The second facet of the information regarding a sound is more closely associated to its physical structure in terms of ability to produce alarm or alert. This kind of information may be related to the most primitive, instinctive aspects of auditory perception considers how the information is processed by the brain. Their function would be the rapid detection of environmental sound patterns, thus facilitating, for example, the recognition of signals of alarm or alert. A sound's alert-raising capacity is related to abrupt variations in the sound level of certain frequency bands.
Sound-image Congruence
The relationship between a sound's alert-raising capacity and the setting in which it appears has an important impact on its interpretation. An alarm sound in a setting to which it is alien means something different from the same sound ascribable to a certain visual element of the landscape. Our general interpretation would be that ratings can be significantly affected when the interaction between the sound and visual elements present is inappropriate. A change in sound-image compatibility conditions is enough to produce quite different aesthetic and affective reactions. Visual information and acoustic information, as such, can reinforce or interfere with each other.
The role of sound-image congruence in shaping environmental preferences, as found in this and previous experiments, may be interpreted with reference to the information content which the sound provides relative to the image. Sounds indicate components of the landscape not detectable by the eye, inducing appreciation or rejection according to the information content provided, the physical structure of the sound itself and the degree of concordance between both stimuli.
The related information content of images and sounds on two different planes opens up whole new horizons in landscape studies. It would be interesting, for example, to analyze the effect of soundimage congruence on certain variables classically used for the prediction of landscape preferences.

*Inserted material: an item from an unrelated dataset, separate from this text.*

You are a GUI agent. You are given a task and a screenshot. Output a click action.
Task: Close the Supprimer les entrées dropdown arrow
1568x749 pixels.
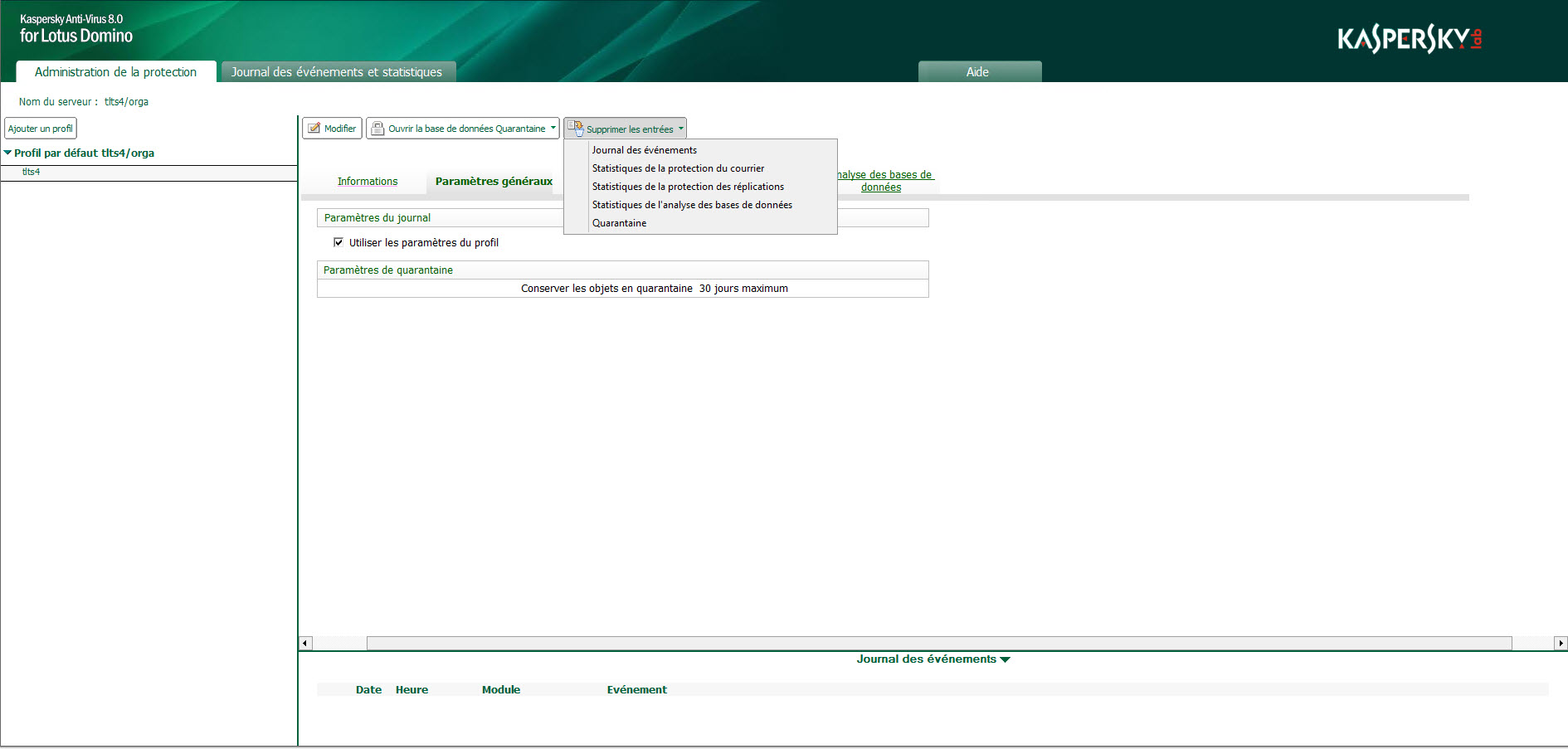(681, 129)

Consequences for Urban Landscape
Images modify the effects of sounds and also determine environmental quality. In our experiment, the scenes in which sounds are most highly rated are those containing vegetation or abundant water in a landscape city. These preferences are related to the expectations of quality, diversity, complexity, etc. which these environments give rise to. In certain places with a distinct environmental identity, any acoustic disturbance can lead to a rapid deterioration in quality. Natural sounds, meanwhile, may improve the quality of built-up environments to a certain extent. However, any incongruence between
sound and image in a landscape quite clearly diminishes the value assigned it, indicating the need to conserve singular soundscapes. This question comes to the fore in places which use and function imply the presence of natural sounds. Such cases call for the application of soundscape conservation measures in protected natural spaces, cultural landscapes, parks and green areas.
Future work
Our interest in this study has centred on the evaluation of a limited soundscape surrounding the West Lake with natural or natural-urbanized environments. This raises the question as to whether other kinds of soundscapes, either natural or urban, technological, social, etc. share the same properties. A fundamental step in this respect would be to develop research projects aimed at the analysis and study of soundscape preferences. It is essential to develop this method and compare it to others, in order to obtain a more exact idea of its viability. It is also important to enlarge the sample to other places to establish control over the preference impact of factors concerning Hangzhou City, in order to get the full-scale information of the city soundscape and protect the acoustic environment more effectively.